Following his death, Kindler's library of orchestral performance sets was donated to DC Public Library in 1951. This special collection includes over 900 titles and is available for use, free of charge, by orchestras and ensembles in the Washington Metropolitan region.

==Kindler on record==

Kindler made his first recordings as a cellist for Victor by the old acoustic method during the First World War. Following the introduction of electrical recording, he made a number of discs for Decca in 1929. His first recordings as a conductor were made for RCA Victor in 1940 and these included the first recording of William Schuman's American Festival Overture and the first American recording of Tchaikovsky's 3rd Symphony. Subsequent record sessions in 1941, 1942 and 1945 found Kindler recording such novelties and rarities as George Whitefield Chadwick's Noel, Mary Howe's Stars, Jaromir Weinberger's Czech Rhapsody, and Dai-Keong Lee's Prelude and Hula. These were recorded alongside more staple orchestral fare, such as Richard Strauss's Don Juan, Bedřich Smetana's Vltava, and Johannes Brahms' 3rd Symphony which was praised for its "vitality and the glowing brilliance of the orchestra's execution."

==Reputation==
According to the WPA Guide to Washington, originally published in 1942: "Potential symphony players had left Washington during the years of musical drought, and Kindler found it necessary to combine local talent with musicians imported from New York, Philadelphia and Boston." However even in the worst year of the Great Depression Kindler managed to create his orchestra.

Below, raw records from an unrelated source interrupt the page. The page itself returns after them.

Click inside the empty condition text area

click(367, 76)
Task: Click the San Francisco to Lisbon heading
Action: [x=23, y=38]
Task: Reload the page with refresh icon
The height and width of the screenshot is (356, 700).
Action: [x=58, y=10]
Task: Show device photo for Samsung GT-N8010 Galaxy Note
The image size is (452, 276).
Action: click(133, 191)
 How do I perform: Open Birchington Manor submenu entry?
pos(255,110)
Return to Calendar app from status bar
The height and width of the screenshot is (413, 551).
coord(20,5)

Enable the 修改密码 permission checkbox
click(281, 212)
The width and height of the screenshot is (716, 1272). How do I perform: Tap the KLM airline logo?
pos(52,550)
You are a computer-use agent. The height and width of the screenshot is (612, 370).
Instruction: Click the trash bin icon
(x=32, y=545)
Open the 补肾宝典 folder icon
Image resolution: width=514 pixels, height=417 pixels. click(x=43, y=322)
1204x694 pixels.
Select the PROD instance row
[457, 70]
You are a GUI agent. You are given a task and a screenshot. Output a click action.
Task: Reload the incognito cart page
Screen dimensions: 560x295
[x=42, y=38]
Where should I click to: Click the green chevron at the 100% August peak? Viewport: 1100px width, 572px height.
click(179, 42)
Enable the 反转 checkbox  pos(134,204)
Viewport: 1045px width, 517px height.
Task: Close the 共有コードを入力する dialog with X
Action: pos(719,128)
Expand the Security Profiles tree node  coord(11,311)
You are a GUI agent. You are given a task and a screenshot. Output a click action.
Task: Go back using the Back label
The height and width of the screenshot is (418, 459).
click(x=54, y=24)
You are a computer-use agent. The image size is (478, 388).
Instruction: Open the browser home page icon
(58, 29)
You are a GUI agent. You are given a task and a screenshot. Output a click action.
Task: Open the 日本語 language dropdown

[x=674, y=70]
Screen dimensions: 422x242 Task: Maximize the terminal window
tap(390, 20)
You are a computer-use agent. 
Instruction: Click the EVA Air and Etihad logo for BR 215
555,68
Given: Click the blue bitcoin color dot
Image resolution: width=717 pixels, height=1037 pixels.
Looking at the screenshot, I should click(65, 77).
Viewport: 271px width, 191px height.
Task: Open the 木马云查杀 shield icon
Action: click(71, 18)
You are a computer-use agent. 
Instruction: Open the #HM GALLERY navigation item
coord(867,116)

According to violinist Milton Schwarz, "He was a famous cellist and the first chair of the cello section of the Philadelphia Orchestra. I had heard of him and heard him play. He was indeed very fine."

He was a National Patron of Delta Omicron, an international professional music fraternity.

The Kindler Foundation Trust Fund was established in 1983 by the Kindler Foundation to offer concerts and to commission new chamber music in his memory.